Este sonhar dentro do sonho paradoxalmente levanta a questão da consciência sobre a diferença entre fantasia e realidade. Durante o sonho, as vezes sabemos que estamos sonhando. E em outras ocasiões, a realidade parece onírica (surreal) em circunstancias absurdas, bizarras, marcadas por fortes emoções. No filme “Inception”, os espiões industriais usam amuletos pessoais (“totem”) em auto-teste íntimo para discernir se estão acordados ou sonhando: um peão ou peça de xadrez são usados em situações de emergência psicológica.

Projeciologos e outros projetores astrais frequentemente falam da necessidade de discernir a realidade do sonho. Neste ponto de vista, a projeção da consciência não e’ apenas um sonho subjetivo, mas fenômeno objetivo e real que ocorre numa dimensão extra-física. Também interessante, assim como os personagens de “Inception” usam totens para saber se estão acordados, projeciologos usam uma técnica semelhante. O sujeito deve repetir a si mesmo uma mesma pergunta durante o dia e semanas, “estou dormindo ou estou acordado?”. A premissa e’ a de que, com a repetição se satura a mente, e o sujeito passa automaticamente a fazer a mesma pergunta durante estados semi-oníricos e oníricos. Assim, se feita durante o sonho, a pergunta funciona como alavanca (totem!) para despertar a consciência fora do sonho e fora do corpo, segundo os projeciologos.
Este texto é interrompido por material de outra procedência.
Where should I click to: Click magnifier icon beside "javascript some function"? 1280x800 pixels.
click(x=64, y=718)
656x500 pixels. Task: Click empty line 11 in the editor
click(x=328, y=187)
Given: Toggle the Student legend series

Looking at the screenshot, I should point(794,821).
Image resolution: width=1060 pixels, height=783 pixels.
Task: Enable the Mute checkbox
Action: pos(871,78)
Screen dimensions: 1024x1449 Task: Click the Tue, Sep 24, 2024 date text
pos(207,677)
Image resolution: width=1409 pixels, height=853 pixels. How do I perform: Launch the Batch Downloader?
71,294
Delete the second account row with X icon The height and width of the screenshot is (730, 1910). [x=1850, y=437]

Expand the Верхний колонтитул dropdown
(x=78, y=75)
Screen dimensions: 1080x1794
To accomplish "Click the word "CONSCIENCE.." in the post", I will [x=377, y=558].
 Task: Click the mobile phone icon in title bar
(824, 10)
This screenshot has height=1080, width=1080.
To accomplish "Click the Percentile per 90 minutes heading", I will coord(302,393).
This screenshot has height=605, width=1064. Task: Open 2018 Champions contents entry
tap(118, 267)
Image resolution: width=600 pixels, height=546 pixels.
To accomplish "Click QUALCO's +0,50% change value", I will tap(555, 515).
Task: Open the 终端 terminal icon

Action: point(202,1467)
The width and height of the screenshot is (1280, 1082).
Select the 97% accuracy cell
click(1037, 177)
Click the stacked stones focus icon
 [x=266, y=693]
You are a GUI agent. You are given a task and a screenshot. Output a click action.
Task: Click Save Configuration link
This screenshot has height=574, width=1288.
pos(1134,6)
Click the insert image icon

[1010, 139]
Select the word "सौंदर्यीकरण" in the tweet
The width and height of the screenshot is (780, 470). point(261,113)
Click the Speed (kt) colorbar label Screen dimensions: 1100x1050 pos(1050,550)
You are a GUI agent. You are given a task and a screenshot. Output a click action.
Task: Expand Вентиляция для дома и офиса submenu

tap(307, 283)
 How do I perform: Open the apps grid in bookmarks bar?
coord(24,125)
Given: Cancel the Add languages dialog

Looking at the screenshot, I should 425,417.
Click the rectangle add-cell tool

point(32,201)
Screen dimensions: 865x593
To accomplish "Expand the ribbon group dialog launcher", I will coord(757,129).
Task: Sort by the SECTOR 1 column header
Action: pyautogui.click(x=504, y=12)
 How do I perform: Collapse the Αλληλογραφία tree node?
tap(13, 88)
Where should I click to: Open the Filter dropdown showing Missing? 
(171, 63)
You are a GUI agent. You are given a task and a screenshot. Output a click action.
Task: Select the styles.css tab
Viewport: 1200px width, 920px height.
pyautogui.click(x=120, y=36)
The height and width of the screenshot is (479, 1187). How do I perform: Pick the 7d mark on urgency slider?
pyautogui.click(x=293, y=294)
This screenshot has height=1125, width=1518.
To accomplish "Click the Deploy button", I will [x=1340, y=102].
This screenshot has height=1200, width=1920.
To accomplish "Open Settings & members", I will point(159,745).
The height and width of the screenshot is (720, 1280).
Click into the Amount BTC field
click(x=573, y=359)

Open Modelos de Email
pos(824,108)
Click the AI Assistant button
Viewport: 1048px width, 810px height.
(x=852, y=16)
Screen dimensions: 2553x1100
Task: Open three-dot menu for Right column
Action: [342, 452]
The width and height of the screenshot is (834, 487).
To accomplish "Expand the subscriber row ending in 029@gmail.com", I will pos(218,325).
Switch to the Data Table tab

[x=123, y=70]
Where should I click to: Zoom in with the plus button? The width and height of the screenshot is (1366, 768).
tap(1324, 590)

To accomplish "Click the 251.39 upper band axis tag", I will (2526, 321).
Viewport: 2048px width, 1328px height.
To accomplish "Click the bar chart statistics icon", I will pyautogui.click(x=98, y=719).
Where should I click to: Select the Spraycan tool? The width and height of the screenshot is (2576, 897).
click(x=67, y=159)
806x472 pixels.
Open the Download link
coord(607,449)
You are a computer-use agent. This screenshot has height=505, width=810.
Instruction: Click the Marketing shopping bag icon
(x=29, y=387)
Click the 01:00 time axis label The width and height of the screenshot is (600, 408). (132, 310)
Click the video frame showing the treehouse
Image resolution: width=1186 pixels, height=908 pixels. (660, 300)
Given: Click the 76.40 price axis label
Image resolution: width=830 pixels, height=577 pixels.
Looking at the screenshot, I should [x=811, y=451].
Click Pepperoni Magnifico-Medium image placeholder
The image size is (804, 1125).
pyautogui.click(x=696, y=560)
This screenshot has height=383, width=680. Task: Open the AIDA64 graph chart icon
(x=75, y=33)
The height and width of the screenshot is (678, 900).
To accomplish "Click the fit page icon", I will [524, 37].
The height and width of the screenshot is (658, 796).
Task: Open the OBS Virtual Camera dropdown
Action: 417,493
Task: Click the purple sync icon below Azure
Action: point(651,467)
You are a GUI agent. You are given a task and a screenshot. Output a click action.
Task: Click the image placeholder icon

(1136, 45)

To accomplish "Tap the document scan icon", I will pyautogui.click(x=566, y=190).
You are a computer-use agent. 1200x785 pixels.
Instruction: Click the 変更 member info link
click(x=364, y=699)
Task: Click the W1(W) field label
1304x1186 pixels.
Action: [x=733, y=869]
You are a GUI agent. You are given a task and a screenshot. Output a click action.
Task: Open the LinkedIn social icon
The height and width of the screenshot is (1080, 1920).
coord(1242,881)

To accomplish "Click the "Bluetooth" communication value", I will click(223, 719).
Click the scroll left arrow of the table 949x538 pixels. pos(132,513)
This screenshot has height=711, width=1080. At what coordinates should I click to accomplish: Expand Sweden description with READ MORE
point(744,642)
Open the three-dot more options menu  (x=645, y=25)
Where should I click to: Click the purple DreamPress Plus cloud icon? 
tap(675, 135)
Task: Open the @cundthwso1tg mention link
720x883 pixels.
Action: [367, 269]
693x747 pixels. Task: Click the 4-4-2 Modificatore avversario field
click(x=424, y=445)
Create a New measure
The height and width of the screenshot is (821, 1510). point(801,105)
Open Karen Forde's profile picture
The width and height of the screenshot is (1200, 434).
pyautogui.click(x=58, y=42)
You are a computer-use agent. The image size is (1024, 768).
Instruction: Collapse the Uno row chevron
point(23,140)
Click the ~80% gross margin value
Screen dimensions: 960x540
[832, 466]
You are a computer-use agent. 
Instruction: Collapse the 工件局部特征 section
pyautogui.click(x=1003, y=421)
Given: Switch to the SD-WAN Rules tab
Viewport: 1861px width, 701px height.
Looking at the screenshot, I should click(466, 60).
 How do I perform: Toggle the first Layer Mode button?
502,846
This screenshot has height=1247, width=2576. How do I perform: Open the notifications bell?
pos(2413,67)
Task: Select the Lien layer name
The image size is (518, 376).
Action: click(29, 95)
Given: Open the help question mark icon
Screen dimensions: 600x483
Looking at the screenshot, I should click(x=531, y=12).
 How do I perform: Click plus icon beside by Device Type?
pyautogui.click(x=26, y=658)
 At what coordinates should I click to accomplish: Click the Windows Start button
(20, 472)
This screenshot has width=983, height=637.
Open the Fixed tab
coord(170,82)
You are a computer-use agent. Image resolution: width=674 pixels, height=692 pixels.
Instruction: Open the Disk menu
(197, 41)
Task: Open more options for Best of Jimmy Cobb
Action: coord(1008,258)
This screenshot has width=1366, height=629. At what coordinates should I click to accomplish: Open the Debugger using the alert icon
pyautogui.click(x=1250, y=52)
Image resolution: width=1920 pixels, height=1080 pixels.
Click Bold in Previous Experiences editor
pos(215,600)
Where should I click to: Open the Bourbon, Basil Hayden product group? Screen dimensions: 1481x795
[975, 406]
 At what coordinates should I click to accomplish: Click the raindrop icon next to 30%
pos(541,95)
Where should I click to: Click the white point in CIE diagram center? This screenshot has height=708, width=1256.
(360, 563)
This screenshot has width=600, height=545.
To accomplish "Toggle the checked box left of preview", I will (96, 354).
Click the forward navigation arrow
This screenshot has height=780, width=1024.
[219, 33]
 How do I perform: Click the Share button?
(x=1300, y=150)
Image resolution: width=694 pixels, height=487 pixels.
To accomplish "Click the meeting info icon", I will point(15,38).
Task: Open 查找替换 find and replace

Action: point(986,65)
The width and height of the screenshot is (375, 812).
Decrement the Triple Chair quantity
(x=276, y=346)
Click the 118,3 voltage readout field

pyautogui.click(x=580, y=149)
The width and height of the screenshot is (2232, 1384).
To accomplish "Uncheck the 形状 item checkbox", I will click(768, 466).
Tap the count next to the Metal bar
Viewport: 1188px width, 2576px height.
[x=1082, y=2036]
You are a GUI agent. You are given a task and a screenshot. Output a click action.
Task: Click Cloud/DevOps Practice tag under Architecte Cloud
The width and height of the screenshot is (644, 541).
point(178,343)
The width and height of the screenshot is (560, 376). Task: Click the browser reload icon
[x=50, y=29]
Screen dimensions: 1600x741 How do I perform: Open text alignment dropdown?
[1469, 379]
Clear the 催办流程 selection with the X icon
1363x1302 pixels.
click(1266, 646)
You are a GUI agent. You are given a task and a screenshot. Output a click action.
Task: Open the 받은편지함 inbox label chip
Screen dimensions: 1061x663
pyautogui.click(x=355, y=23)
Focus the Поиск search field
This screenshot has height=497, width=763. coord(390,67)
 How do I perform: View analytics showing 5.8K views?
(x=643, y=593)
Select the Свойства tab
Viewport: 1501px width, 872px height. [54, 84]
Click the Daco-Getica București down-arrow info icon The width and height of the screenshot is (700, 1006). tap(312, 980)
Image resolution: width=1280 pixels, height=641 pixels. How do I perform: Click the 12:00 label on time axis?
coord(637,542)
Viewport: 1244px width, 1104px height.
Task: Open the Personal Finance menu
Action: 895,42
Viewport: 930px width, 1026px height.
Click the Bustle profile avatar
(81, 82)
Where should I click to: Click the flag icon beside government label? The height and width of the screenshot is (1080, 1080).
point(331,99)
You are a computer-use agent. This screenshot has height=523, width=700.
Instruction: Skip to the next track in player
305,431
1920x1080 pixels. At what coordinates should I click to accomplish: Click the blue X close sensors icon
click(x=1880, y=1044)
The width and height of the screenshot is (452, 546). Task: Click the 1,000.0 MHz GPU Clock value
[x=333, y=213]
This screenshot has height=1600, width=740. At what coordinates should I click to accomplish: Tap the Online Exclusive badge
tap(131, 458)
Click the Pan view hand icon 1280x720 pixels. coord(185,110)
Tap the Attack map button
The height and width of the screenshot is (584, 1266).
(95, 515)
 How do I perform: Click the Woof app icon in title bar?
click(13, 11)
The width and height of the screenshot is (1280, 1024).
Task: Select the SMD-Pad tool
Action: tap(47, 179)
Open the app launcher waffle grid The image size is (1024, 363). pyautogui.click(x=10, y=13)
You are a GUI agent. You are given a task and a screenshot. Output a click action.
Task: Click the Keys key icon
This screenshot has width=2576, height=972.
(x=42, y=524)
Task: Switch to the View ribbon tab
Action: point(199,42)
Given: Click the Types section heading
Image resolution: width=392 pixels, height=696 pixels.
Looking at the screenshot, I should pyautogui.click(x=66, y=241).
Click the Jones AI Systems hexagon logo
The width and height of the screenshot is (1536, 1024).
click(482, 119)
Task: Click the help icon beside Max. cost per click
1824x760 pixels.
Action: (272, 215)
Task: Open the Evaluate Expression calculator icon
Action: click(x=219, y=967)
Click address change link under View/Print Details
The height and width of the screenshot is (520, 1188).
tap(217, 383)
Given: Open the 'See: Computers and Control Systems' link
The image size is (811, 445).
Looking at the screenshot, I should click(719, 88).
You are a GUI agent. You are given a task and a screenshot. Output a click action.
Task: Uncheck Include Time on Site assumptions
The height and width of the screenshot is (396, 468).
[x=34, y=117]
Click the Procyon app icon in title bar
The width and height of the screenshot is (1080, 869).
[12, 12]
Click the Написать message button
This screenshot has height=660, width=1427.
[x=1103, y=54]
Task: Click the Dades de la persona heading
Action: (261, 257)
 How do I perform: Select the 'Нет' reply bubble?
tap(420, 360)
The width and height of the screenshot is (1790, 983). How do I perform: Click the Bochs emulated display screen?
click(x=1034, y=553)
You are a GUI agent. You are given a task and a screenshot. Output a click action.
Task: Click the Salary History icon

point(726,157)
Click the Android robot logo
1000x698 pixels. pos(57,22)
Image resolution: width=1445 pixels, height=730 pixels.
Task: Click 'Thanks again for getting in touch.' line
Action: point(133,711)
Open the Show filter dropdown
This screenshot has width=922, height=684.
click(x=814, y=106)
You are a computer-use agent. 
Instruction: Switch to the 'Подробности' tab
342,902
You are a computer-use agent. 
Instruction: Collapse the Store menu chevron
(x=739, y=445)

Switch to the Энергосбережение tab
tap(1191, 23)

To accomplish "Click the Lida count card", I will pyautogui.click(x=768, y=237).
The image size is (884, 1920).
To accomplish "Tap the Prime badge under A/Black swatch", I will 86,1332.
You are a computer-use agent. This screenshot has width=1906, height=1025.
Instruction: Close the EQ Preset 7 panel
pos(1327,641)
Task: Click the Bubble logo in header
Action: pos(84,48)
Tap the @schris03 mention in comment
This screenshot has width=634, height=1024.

No filme “Inception”, as dimensões do inconsciente e realidade são apresentadas através de uma perspectiva estritamente subjetiva e psicológica. Em nenhum momento se faz referencias a ideias espiritas ou projeciologicas. Entretanto, no Brasil, muitos vão interpretar o filme neste viés: como projeções da consciência para fora do corpo, particularmente no caso dos personagens que infiltram a mente de sonhadores para roubar ou depositar ideias. Estes penetras podem ser identificados como obsessores espirituais, e as projeções inconscientes personificadas, abundantemente mencionadas no filme, podem ser vistas como espíritos desencarnados…

Independente da sua posição – espirita, projeciologo, materialista ou cético – não deixe de assistir “Inception”. Trata-se de um filme com roteiro muito original, excelente e eletrizante.